[Collected data entries]
"""

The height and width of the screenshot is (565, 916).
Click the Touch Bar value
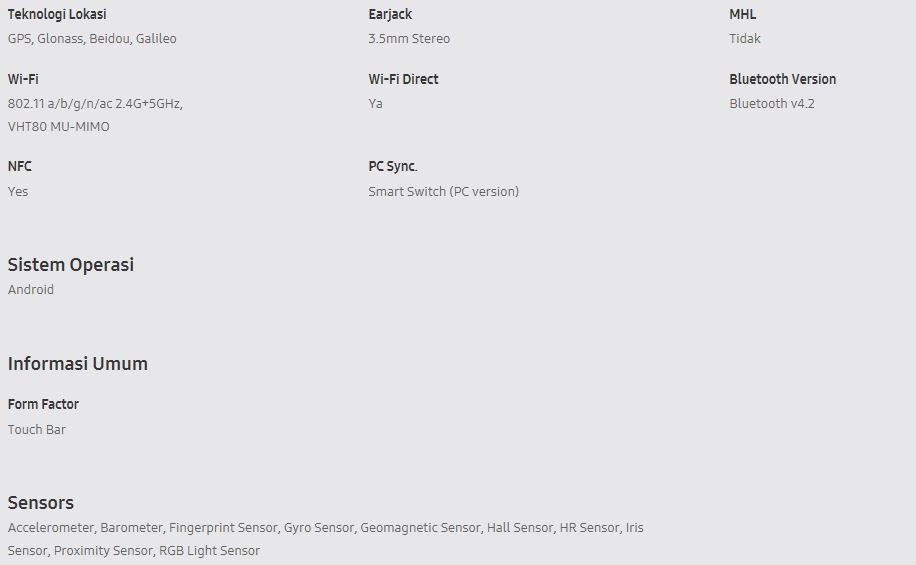[37, 429]
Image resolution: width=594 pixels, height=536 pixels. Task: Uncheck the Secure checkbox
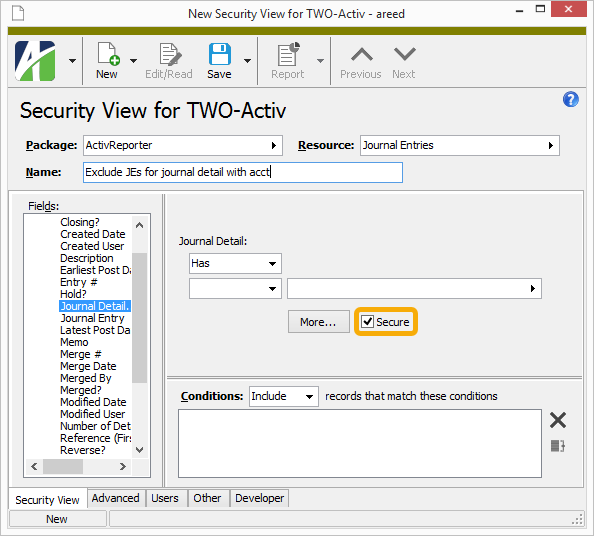pos(367,322)
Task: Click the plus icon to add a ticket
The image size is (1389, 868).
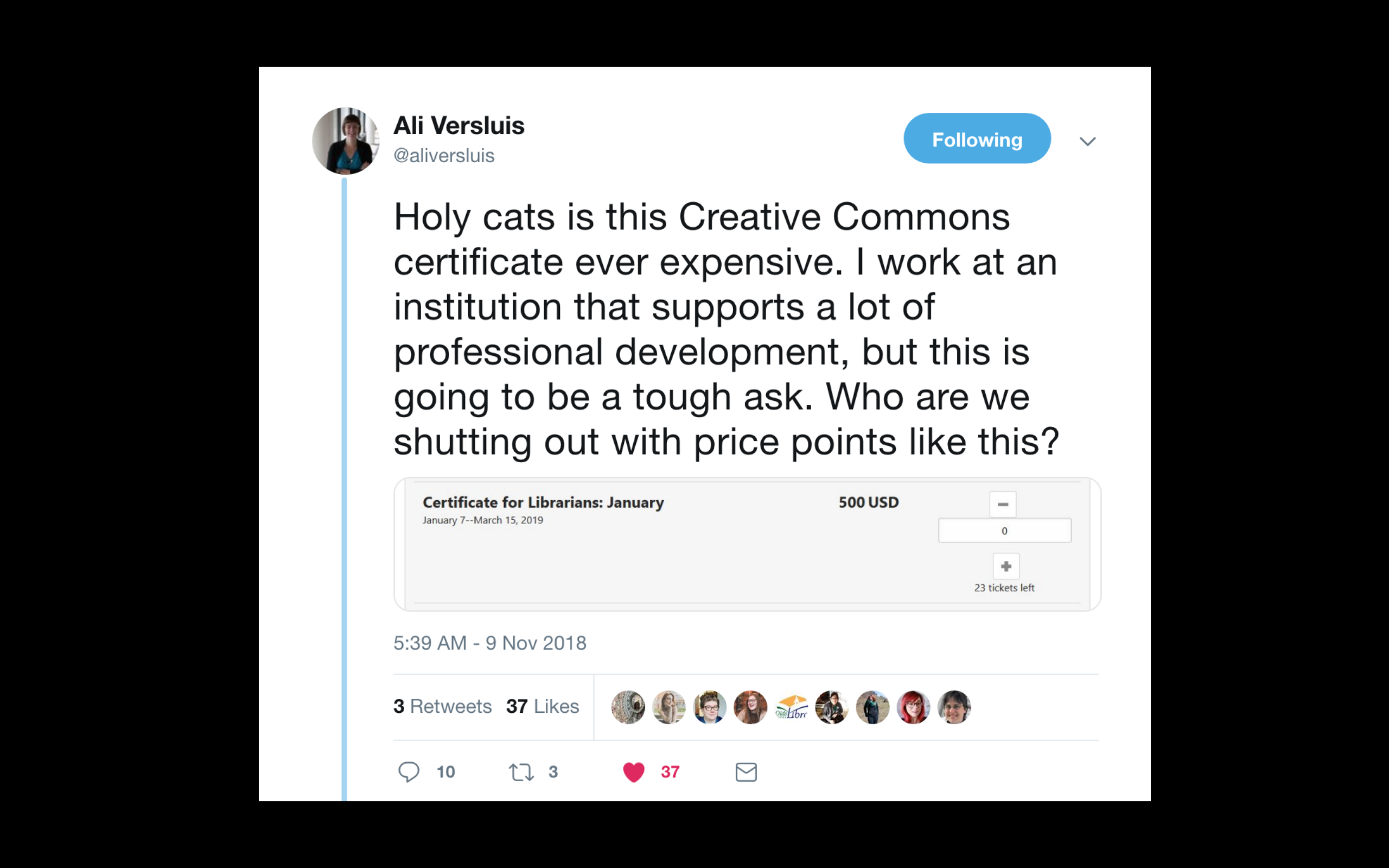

"""

Pictures aside, repeat each entry in full and without change.

The height and width of the screenshot is (565, 916).
Click the Touch Bar value
[37, 429]
Image resolution: width=594 pixels, height=536 pixels. Task: Uncheck the Secure checkbox
pos(367,322)
Task: Click the plus icon to add a ticket
The image size is (1389, 868).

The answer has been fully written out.